» What to do:
Take the line that has "Click the user" in it and every line after it to the end of the entries, and reproduce them exactly.

'''

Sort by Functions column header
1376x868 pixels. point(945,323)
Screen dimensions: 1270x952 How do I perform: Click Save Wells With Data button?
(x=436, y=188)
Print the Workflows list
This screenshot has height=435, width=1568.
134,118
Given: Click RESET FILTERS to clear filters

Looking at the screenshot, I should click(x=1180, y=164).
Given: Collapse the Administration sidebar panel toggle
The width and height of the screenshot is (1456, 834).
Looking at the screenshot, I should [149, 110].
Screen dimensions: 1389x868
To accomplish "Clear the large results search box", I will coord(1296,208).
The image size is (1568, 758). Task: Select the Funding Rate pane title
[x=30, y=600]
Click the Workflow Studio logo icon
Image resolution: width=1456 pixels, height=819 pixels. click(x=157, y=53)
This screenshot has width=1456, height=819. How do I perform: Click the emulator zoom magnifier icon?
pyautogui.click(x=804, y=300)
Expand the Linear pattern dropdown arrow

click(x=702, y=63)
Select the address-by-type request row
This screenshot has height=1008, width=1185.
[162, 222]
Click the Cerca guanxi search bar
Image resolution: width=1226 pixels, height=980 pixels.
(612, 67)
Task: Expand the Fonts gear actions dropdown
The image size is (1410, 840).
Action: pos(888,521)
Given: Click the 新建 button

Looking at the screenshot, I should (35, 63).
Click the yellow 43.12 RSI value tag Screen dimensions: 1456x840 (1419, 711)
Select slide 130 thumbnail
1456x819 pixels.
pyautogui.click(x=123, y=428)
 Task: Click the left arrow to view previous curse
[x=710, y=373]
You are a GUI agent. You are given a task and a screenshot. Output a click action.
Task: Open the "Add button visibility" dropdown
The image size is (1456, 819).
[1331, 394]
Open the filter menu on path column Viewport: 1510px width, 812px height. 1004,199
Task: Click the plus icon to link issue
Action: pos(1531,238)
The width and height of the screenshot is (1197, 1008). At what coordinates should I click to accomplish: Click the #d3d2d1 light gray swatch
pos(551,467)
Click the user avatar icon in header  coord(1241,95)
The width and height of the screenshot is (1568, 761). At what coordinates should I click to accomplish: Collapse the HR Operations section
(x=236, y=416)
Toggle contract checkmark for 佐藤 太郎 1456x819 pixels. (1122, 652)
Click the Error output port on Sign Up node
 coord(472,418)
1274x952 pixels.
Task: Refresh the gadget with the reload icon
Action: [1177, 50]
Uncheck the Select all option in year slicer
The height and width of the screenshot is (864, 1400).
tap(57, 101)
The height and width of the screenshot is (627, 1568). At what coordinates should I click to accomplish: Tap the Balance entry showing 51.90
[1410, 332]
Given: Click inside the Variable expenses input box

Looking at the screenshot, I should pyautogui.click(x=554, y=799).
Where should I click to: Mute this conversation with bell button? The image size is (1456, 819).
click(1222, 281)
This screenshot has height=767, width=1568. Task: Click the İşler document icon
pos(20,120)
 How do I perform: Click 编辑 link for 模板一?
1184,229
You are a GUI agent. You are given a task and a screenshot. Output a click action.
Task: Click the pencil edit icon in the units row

'''

» Answer space:
Click the user avatar icon in header  coord(1241,95)
The width and height of the screenshot is (1568, 761). At what coordinates should I click to accomplish: Collapse the HR Operations section
(x=236, y=416)
Toggle contract checkmark for 佐藤 太郎 1456x819 pixels. (1122, 652)
Click the Error output port on Sign Up node
 coord(472,418)
1274x952 pixels.
Task: Refresh the gadget with the reload icon
Action: [1177, 50]
Uncheck the Select all option in year slicer
The height and width of the screenshot is (864, 1400).
tap(57, 101)
The height and width of the screenshot is (627, 1568). At what coordinates should I click to accomplish: Tap the Balance entry showing 51.90
[1410, 332]
Given: Click inside the Variable expenses input box

Looking at the screenshot, I should pyautogui.click(x=554, y=799).
Where should I click to: Mute this conversation with bell button? The image size is (1456, 819).
click(1222, 281)
This screenshot has height=767, width=1568. Task: Click the İşler document icon
pos(20,120)
 How do I perform: Click 编辑 link for 模板一?
1184,229
You are a GUI agent. You are given a task and a screenshot. Output a click action.
Task: Click the pencil edit icon in the units row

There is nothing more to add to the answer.